Task instructions: Line tally for "will": state how many lines of the entries include it, with no other text.

(Dataset records Opens)

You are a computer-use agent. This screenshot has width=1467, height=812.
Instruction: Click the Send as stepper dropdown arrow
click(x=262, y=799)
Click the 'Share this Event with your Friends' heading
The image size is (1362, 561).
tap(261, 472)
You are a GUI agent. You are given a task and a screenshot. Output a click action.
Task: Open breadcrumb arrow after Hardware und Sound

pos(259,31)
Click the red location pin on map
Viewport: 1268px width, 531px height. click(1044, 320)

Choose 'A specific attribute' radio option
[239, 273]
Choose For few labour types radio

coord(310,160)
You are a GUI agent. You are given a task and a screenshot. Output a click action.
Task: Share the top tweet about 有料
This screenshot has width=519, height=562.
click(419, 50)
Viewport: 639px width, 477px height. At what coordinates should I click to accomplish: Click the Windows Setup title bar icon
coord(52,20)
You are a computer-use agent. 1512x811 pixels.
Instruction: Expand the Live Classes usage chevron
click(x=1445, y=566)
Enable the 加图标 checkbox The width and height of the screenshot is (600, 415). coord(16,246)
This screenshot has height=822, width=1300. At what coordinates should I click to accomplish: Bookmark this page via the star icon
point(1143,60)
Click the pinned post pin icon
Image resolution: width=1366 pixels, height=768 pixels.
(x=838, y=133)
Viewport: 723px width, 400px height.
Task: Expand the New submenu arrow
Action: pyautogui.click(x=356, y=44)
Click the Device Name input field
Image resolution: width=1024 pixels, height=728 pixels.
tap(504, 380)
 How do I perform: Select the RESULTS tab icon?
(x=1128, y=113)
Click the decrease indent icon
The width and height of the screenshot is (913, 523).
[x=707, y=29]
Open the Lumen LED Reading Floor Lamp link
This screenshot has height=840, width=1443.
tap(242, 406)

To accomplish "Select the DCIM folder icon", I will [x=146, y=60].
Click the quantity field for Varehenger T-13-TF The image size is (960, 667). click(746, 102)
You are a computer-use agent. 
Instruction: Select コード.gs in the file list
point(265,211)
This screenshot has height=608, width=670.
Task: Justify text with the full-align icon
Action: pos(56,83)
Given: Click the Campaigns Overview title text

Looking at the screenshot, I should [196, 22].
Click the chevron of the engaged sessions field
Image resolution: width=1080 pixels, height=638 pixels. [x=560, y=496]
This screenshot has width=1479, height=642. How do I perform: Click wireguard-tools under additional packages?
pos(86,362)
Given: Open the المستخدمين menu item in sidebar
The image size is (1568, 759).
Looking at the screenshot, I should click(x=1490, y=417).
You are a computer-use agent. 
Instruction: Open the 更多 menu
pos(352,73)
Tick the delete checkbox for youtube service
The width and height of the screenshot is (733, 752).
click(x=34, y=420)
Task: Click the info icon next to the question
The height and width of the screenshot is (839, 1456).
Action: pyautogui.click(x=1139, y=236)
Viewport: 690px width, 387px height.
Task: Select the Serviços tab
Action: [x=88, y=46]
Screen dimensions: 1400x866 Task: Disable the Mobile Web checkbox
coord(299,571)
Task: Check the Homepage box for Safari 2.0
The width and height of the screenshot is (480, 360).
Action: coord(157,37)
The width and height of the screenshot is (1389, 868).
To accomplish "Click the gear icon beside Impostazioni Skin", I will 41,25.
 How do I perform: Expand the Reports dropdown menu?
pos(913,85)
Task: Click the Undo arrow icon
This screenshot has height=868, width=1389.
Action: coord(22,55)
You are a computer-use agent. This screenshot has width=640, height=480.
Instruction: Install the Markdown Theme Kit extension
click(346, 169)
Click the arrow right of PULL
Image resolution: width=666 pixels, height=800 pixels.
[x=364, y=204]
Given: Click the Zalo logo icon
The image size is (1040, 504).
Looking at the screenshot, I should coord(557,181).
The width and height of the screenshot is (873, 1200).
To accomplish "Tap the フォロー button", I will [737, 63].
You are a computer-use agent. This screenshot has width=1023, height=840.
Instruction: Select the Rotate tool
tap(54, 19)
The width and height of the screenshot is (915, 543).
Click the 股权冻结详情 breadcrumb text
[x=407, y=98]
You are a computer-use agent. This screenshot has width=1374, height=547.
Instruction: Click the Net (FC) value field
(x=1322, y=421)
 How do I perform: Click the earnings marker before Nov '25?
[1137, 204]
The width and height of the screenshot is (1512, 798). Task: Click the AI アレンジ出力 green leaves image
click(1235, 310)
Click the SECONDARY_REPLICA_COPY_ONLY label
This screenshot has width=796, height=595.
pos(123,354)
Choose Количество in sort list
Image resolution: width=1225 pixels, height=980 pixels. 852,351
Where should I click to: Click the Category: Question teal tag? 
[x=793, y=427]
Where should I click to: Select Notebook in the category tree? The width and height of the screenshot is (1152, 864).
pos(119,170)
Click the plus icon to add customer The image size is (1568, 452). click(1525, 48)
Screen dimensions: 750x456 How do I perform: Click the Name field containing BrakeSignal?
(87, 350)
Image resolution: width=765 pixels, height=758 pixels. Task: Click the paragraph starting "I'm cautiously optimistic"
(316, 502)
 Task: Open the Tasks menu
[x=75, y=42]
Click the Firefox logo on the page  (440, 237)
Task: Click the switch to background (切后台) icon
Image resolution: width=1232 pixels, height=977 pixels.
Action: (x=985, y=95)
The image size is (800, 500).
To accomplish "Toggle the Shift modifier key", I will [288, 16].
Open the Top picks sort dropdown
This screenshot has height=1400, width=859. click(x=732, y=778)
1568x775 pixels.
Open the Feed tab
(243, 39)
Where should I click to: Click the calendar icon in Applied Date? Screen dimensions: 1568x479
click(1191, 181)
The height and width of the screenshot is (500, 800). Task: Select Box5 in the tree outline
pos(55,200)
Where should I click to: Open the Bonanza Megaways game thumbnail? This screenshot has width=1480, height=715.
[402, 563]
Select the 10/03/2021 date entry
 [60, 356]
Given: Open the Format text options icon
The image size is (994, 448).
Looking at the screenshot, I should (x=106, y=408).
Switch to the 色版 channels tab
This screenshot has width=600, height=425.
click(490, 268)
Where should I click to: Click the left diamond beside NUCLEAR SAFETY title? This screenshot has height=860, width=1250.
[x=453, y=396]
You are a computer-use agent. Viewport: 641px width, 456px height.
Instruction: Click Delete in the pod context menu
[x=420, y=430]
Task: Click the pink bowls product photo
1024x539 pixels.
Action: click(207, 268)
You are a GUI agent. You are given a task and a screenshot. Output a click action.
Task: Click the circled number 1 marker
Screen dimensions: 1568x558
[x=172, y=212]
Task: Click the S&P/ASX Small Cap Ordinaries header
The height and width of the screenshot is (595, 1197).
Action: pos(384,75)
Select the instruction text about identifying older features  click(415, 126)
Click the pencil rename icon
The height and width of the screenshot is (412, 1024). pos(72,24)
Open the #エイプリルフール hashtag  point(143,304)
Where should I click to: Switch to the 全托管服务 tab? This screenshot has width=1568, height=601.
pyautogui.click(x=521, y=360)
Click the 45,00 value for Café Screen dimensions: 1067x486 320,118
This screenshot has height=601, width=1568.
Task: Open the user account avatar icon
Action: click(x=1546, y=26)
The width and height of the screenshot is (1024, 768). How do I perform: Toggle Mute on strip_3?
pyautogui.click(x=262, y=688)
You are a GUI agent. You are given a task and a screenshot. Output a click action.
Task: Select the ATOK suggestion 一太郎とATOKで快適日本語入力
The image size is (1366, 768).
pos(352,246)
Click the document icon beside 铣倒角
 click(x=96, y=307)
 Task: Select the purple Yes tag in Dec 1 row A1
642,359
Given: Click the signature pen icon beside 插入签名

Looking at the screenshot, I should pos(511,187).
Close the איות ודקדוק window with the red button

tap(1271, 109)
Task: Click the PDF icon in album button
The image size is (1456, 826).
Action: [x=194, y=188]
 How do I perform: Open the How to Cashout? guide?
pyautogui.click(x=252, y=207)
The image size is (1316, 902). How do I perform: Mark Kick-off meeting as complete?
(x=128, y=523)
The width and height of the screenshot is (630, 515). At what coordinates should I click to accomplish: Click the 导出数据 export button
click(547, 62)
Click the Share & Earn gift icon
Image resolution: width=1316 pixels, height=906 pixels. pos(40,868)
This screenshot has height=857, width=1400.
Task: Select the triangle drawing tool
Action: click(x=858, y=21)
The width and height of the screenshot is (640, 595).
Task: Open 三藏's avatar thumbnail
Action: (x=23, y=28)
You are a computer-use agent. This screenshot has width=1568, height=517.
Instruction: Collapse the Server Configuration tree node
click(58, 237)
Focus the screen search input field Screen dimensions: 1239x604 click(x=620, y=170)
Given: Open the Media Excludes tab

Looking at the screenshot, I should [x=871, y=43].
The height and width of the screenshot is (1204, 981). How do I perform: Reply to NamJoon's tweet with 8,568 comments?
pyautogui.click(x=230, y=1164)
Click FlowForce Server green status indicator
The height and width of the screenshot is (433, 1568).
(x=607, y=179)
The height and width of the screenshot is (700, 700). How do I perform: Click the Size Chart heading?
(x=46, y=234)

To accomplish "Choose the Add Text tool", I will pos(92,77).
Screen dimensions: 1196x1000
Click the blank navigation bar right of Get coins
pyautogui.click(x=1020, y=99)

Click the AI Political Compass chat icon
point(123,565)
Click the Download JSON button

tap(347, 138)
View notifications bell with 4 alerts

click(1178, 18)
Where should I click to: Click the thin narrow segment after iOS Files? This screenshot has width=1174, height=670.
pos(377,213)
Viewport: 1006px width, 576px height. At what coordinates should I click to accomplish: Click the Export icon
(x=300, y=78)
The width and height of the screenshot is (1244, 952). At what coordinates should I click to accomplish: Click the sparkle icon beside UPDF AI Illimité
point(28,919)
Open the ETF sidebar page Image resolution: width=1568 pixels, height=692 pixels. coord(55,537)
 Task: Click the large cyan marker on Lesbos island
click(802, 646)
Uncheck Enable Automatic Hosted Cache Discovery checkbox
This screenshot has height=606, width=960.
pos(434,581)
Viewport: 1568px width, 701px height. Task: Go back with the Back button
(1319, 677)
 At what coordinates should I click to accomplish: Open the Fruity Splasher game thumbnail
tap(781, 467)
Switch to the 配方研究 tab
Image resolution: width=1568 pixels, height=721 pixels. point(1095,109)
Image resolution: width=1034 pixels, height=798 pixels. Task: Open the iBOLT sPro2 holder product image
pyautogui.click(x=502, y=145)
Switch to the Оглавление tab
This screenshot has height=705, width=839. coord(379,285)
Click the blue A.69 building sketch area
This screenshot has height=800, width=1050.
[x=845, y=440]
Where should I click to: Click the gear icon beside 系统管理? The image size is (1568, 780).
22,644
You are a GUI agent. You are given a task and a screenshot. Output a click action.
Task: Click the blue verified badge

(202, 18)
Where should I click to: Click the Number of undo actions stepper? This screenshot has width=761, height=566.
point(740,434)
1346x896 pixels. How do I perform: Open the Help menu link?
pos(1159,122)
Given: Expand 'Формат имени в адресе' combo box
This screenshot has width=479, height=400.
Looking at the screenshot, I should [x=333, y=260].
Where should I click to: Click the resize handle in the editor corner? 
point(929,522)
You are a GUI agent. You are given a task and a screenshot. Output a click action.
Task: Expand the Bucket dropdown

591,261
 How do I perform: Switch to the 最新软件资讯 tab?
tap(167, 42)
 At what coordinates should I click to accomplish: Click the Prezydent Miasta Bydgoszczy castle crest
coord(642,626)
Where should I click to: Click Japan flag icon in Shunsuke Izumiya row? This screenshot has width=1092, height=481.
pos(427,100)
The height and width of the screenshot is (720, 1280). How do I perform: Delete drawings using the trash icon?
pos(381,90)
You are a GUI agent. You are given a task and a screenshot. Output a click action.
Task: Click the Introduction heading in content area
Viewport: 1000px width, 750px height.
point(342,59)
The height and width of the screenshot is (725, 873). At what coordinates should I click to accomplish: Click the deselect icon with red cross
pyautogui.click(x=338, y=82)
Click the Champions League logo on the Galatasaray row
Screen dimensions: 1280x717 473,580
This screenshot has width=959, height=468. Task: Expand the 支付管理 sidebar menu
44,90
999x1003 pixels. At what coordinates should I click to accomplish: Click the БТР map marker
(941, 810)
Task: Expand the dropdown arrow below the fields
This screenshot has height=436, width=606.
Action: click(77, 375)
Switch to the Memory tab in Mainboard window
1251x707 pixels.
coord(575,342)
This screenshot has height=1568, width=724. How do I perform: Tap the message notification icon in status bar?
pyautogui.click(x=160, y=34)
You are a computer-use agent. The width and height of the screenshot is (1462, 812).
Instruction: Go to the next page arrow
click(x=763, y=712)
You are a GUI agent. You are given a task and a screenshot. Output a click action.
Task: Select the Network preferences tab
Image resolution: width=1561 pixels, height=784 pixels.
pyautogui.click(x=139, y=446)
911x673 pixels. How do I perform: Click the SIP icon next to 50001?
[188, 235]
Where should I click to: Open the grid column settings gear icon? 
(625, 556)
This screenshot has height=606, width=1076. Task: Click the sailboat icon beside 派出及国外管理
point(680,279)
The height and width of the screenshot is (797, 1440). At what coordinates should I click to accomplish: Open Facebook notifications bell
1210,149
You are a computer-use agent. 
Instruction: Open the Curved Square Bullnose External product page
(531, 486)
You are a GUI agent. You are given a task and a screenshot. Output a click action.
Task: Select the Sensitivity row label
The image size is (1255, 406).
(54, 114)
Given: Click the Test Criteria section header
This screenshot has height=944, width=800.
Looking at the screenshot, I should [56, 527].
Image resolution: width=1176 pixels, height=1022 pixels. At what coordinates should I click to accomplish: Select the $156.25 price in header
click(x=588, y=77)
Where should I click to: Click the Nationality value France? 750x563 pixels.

(Dataset records Closes)

Response to this task: 5